Cet article est extrait de la revue « Aperçus » éditée par l’association régionale IFY Yoga Tradition Évolution et reproduit avec l’aimable autorisation de celle-ci.
« Nous avons étudié le début du chapitre un, onze aphorismes, lors des quatre derniers articles . Ce premier chapitre porte le nom de samādhi. Le mot yoga et le terme samādhi ont une signification très proche. En effet, si yoga désigne le fait de relier, comme le joug relie deux bœufs, samādhi signifie que deux choses sont devenues une, comme lorsqu’une rivière rejoint la mer.
La démarche du yoga présentée par Patañjali vise à produire cet état d’unité chez le pratiquant.
Cependant, à l’inverse de la conjonction de la rivière et de la mer, pour l’état de yoga, les choses qui deviennent unes demeurent intactes dans l’union. L’auteur de ce merveilleux traité pose dès le début le critère fondamental pour développer cet état : il convient d’étudier et de comprendre le fonctionnement du mental afin de l’accompagner et de le diriger en conscience.
Cela permet une plus grande transparence à notre dimension spirituelle et, par la même occasion, moins d’identifications et de projections.
Il dévoile de I, 12 à I, 29 ce que je nomme les deux états d’esprit pour la mise en œuvre des techniques et méthodes données au second chapitre.
Préalablement à l’étude du douzième aphorisme, jetons un coup d’oeil sur le 23. Voici la formule : īśvara pranidhānāt vā. L’emploi par Patañjali du terme “vā“, qui signifie “ou bien“, indique qu’il existe un choix. Il est admis que ce choix est entre la proposition du sūtra 12 et celle du 23. Précisément entre l’élan d’engagement associé au lâcher prise et l’abandon au Divin. Cette proposition me paraît fort “laïque“ ! Les personnes qui croient en Dieu (quelle que soit leur religion) peuvent cheminer dans le yoga, accompagnées de leur croyance. Et celles qui ne sont pas croyantes peuvent également cheminer dans le yoga, grâce au développement d’un esprit alliant l’engagement et le lâcher prise. Il n’est pas interdit d’ailleurs aux croyants, ni aux agnostiques, d’utiliser les deux ! Nous reviendrons ultérieurement sur cette notion de Dieu dans le yoga sūtra, mais pour l’heure étudions le sūtra I, 12 : abhyāsavairāgyābhyām tat nirodhaḥ.

^^^^^^^^^^^^^^^^

Votre tâche: Pouvez-vous restituer mot pour mot le passage de l'article sur les Yoga sūtra qui commence par « La démarche du » et se poursuit jusqu'à « au second chapitre. » inclus ? Ces données n'interviennent en rien ici.

Données brutes:
^^^^^^^^^^^^^^^^

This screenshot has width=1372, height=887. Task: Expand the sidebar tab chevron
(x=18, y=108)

^^^^^^^^^^^^^^^^

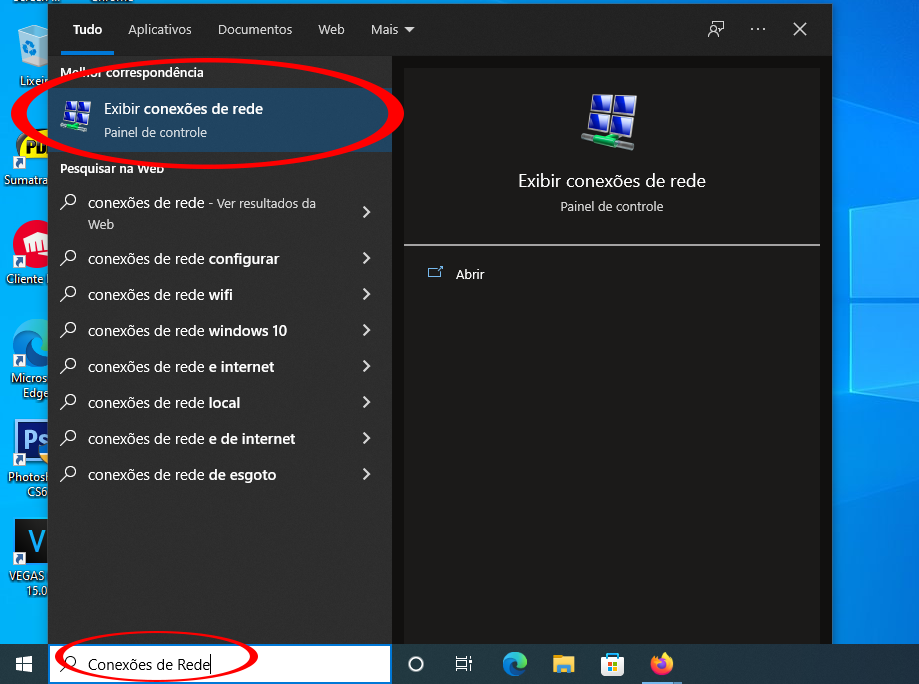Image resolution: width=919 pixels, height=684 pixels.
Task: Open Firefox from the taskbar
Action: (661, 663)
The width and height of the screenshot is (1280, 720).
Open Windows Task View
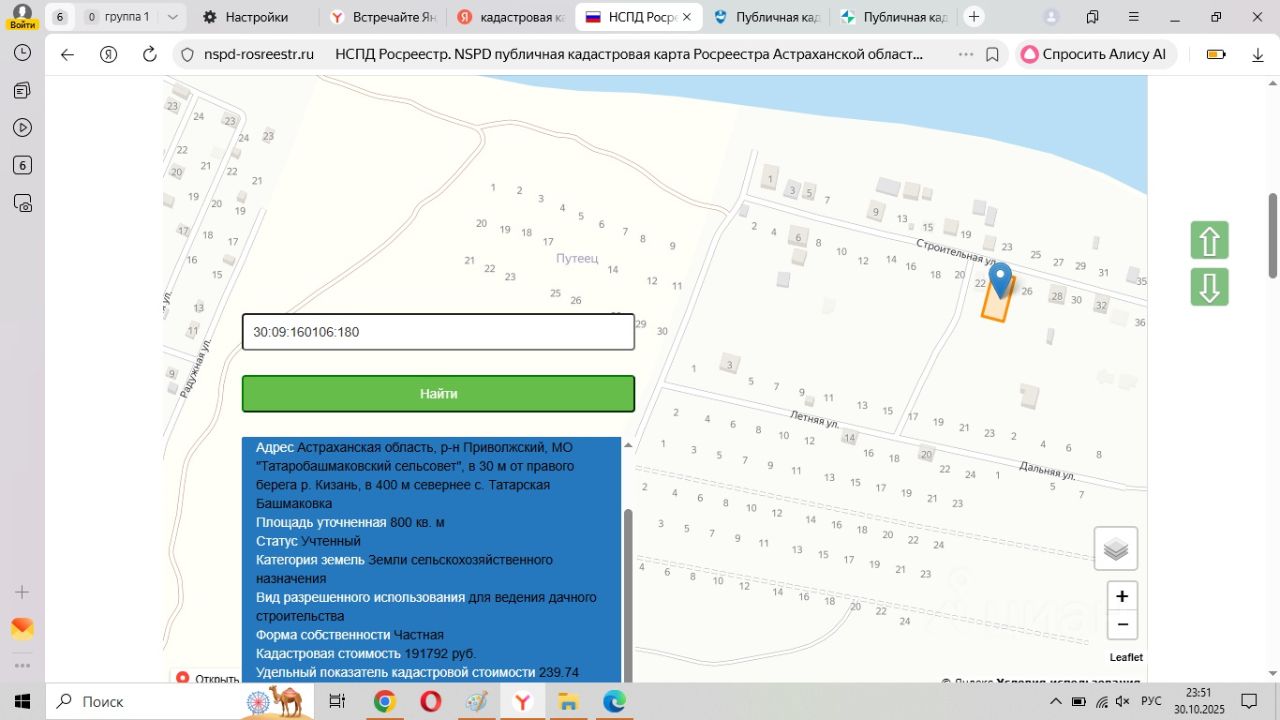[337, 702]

^^^^^^^^^^^^^^^^

Réponse finale:
La démarche du yoga présentée par Patañjali vise à produire cet état d’unité chez le pratiquant.
Cependant, à l’inverse de la conjonction de la rivière et de la mer, pour l’état de yoga, les choses qui deviennent unes demeurent intactes dans l’union. L’auteur de ce merveilleux traité pose dès le début le critère fondamental pour développer cet état : il convient d’étudier et de comprendre le fonctionnement du mental afin de l’accompagner et de le diriger en conscience.
Cela permet une plus grande transparence à notre dimension spirituelle et, par la même occasion, moins d’identifications et de projections.
Il dévoile de I, 12 à I, 29 ce que je nomme les deux états d’esprit pour la mise en œuvre des techniques et méthodes données au second chapitre.